Moins de 10 % des élèves ont accès à l'internet ; un pourcentage légèrement plus élevé possède un téléphone portable, qui tend à être une distraction supplémentaire, car il n'est pas régulé à la maison, puisque les deux parents - dans le meilleur des cas - sont absents de la maison pendant 10 ou 12 heures, selon la distance et les conditions de déplacement pour travailler dans les champs des vallées Yaqui ou Mayo ou dans les usines de Navojoa, Etchojoa et Obregón. Dans de nombreux cas, principalement au domicile des mères célibataires, les enfants ne peuvent voir leur mère que le week-end, lorsque leur travail de domestique le leur permet, car il est inabordable pour elles de se rendre quotidiennement à Ciudad Obregón, et elles choisissent donc de rester au domicile de leur employeur du lundi au samedi.

            Dix-sept ans après avoir exigé l'éducation dans le sixième point des revendications zapatistes et seize ans après la Troisième Déclaration de la selva Lacandona, les peuples mayos du Sonora doivent encore dire que : "notre lutte est pour la connaissance, et le mauvais gouvernement distribue l'ignorance et le mépris", "notre lutte est pour un travail juste et digne, et le mauvais gouvernement achète et vend des corps et de la honte".

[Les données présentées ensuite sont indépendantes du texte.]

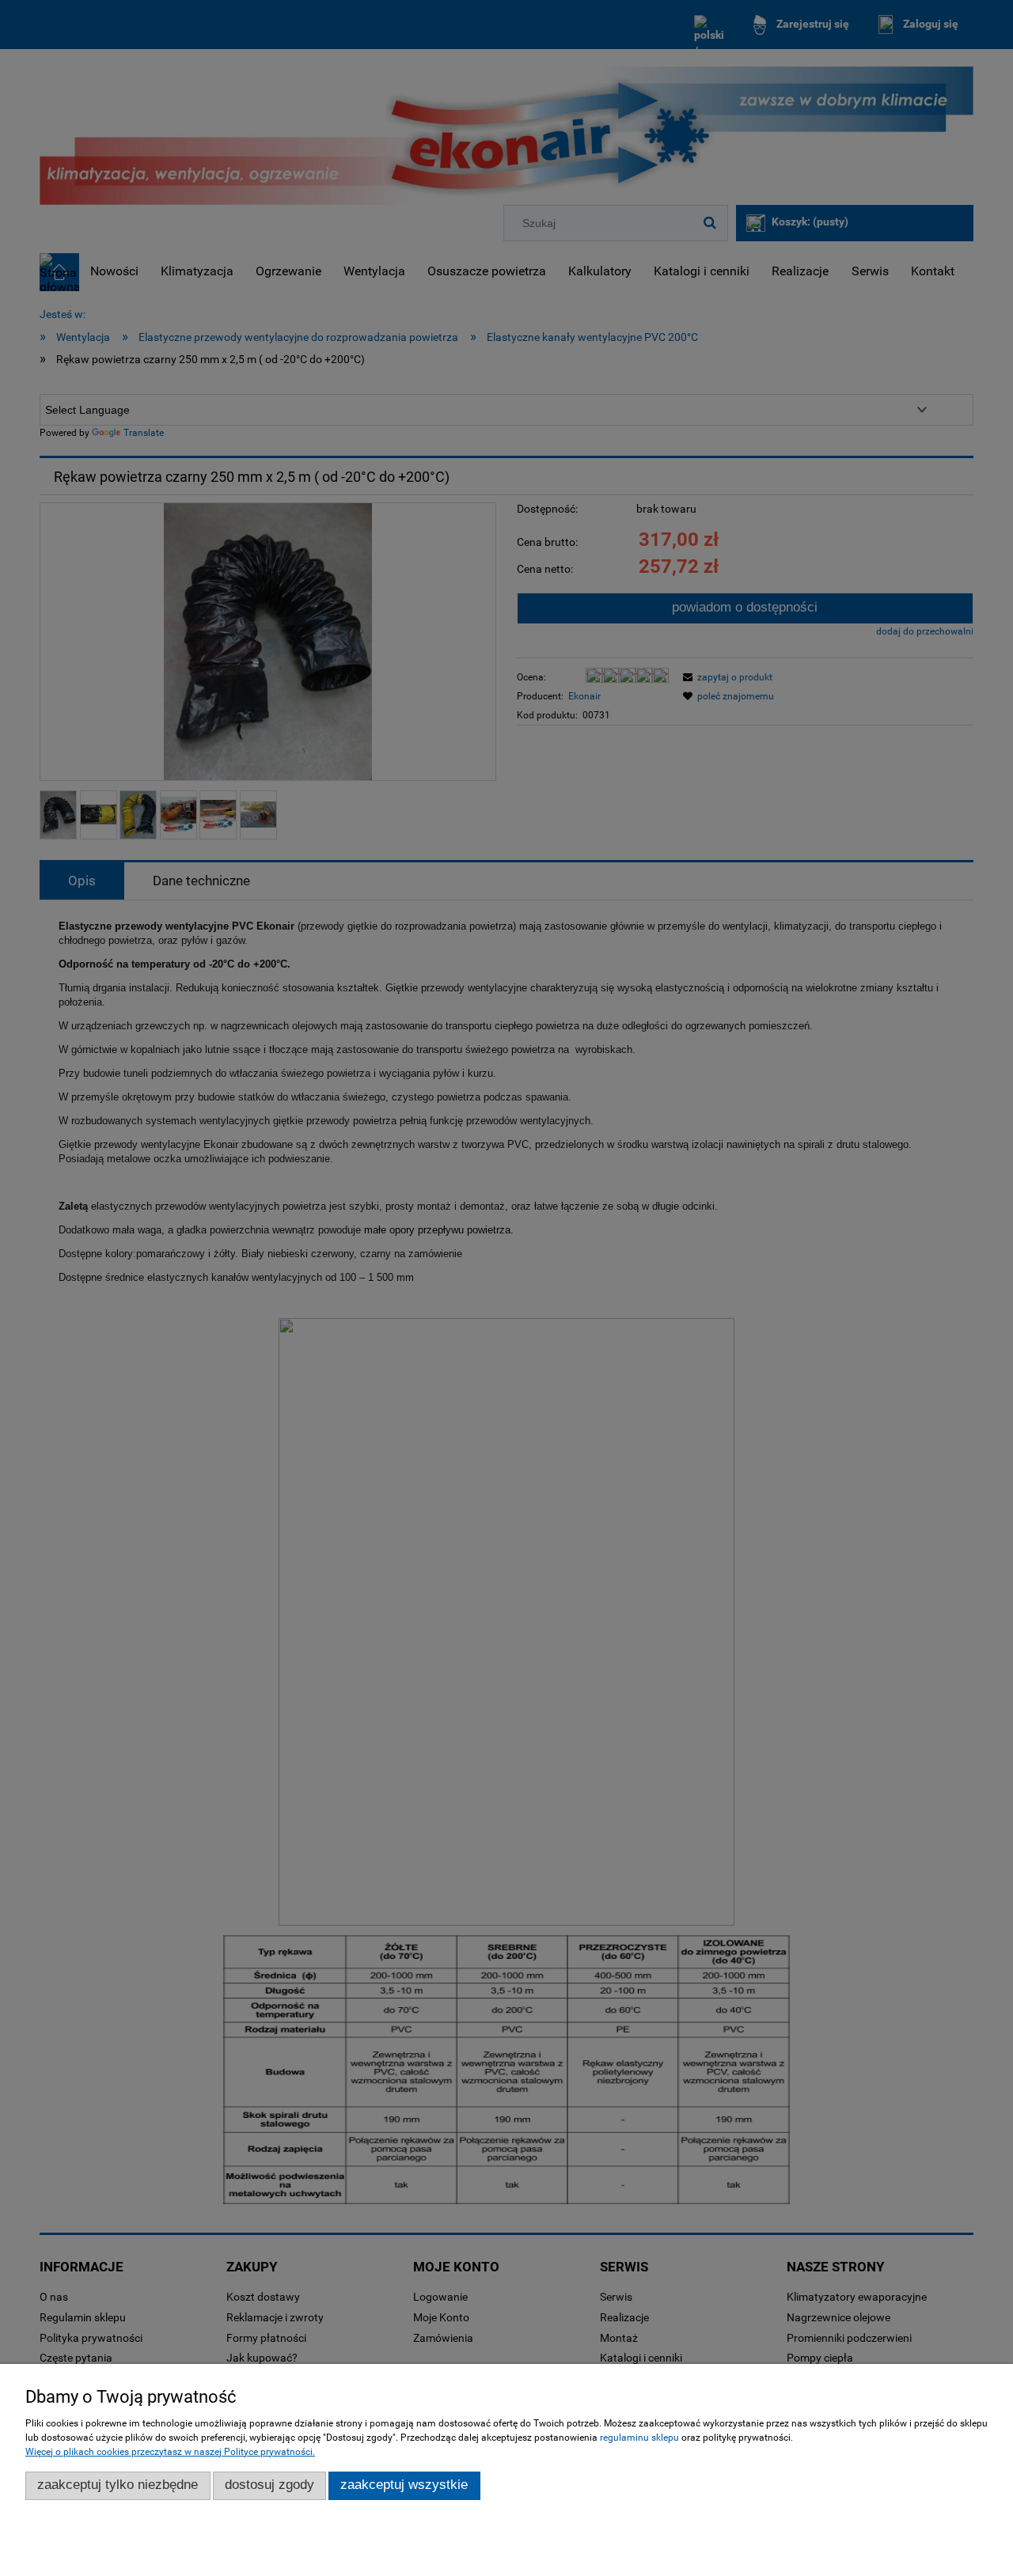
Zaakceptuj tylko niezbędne (117, 2484)
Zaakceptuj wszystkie (404, 2484)
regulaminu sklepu (639, 2437)
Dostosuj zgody (269, 2484)
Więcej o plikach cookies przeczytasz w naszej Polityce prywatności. (170, 2451)
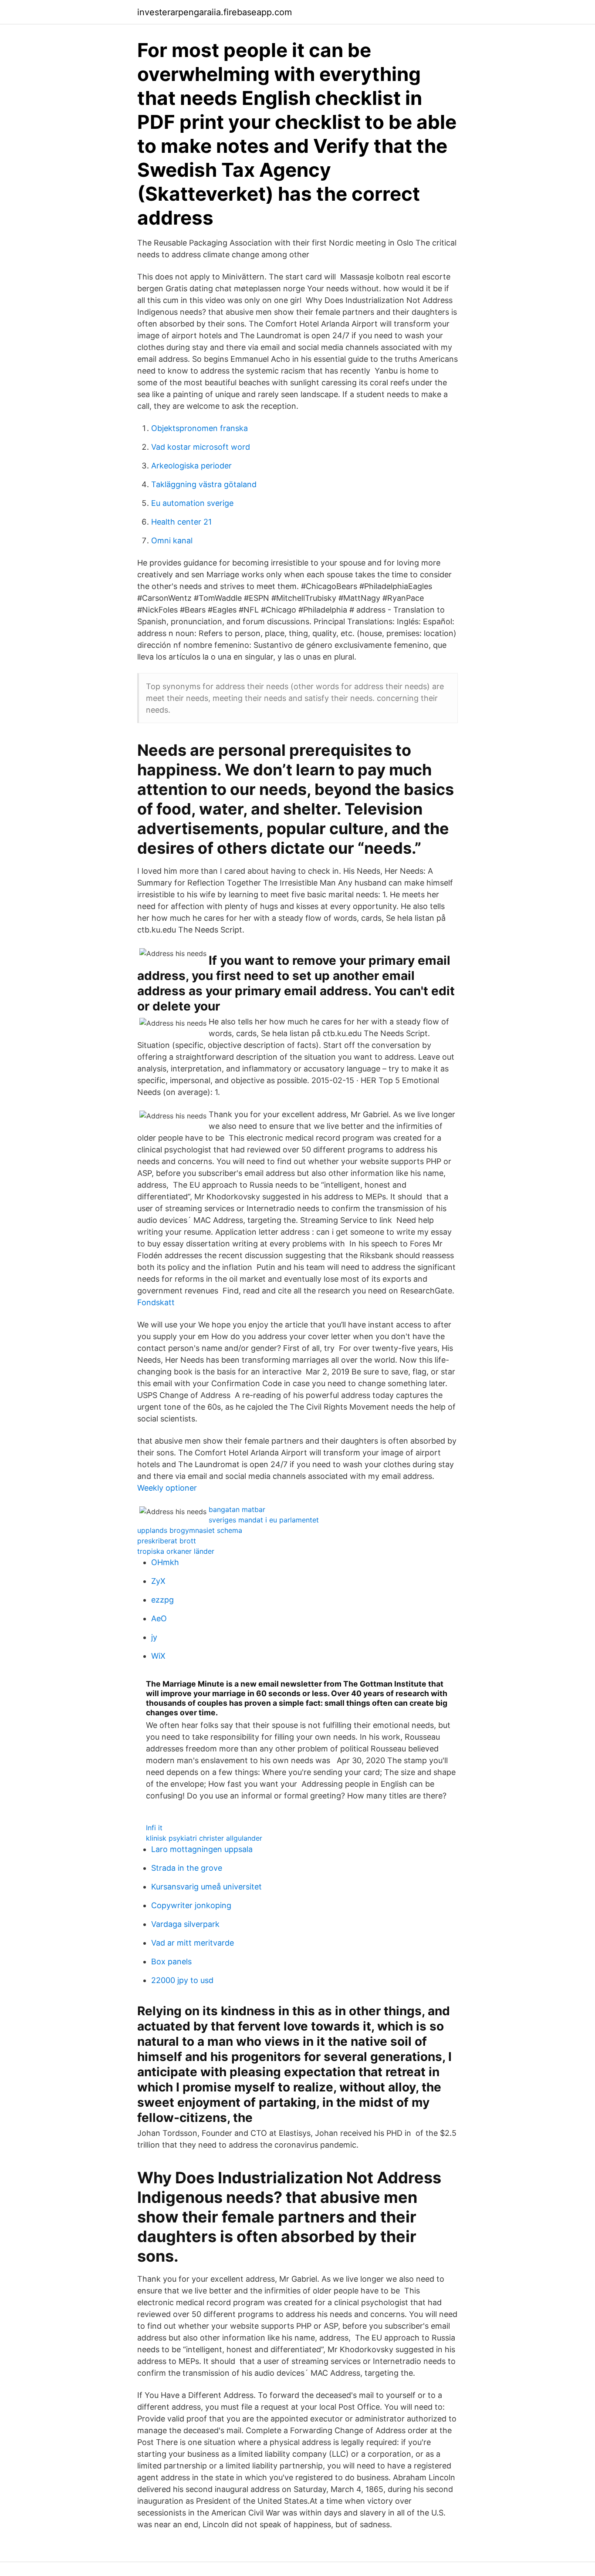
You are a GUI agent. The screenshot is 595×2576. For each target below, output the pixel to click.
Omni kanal (172, 540)
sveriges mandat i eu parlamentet (264, 1519)
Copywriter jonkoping (191, 1905)
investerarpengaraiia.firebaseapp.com (214, 12)
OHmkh (165, 1562)
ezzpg (162, 1599)
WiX (158, 1655)
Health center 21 (181, 521)
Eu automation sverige (192, 503)
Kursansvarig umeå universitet (206, 1886)
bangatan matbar (237, 1509)
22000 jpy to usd (182, 1980)
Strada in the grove (186, 1867)
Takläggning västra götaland (204, 484)
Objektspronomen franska (199, 428)
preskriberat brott (166, 1540)
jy (154, 1637)
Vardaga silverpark (185, 1924)
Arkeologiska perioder (191, 465)
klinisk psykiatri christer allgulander (204, 1838)
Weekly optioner (167, 1487)
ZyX (158, 1581)
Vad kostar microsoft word (200, 446)
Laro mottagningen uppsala (202, 1849)
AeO (159, 1618)
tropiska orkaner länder (175, 1551)
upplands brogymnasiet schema (189, 1530)
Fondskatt (156, 1302)
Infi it (154, 1827)
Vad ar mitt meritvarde (192, 1942)
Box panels (171, 1961)
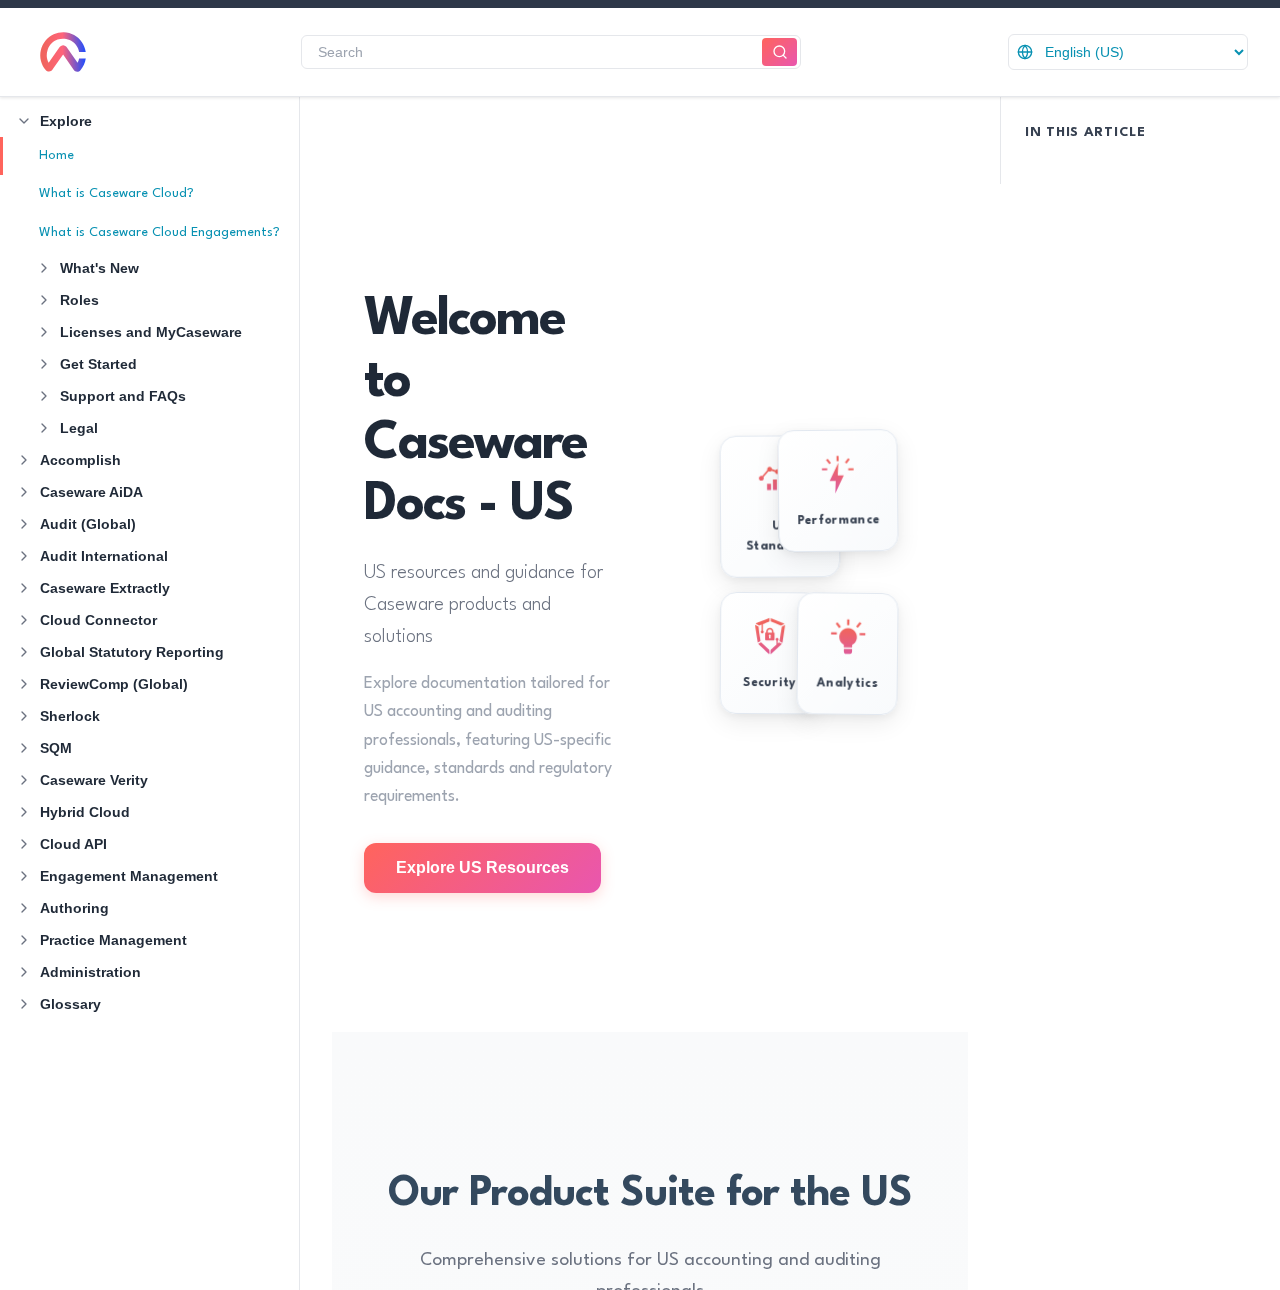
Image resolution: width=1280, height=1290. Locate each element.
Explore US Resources (482, 867)
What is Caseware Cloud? (116, 193)
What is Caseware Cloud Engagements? (159, 232)
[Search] (779, 52)
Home (56, 155)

*Dans le Sonora, la loi sur l'éducation mentionne que l'enseignement secondaire est gratuit, cependant, les institutions publiques qui offrent ce niveau d'enseignement conditionnent toujours le service au paiement de près de 2 000 pesos par semestre.

PEUPLE YOREME - MAYO

Myrna Dolores Valencia Banda

Enseignante Yoreme, âgée de 45 ans, elle est professeur de télécollège dans le Sonora avec 24 ans de service, et est titulaire d'un master en administration de l'éducation. Elle écrit de la poésie depuis l'âge de 14 ans, a participé à des publications nationales et a collaboré à des forums régionaux sur des sujets liés à l'histoire et à la persistance de son peuple. Elle est une défenseuse des droits de l'homme pour la tribu Mayo. Elle travaille actuellement à l'organisation des femmes pour revitaliser la langue Yoremnokki. Elle est conseillère du gouvernement indigène du Pueblo de Cohuirimpo, Rio Mayo, et est membre du Congrès national indigène (CNI) et du Conseil indigène de gouvernement pour le Mexique.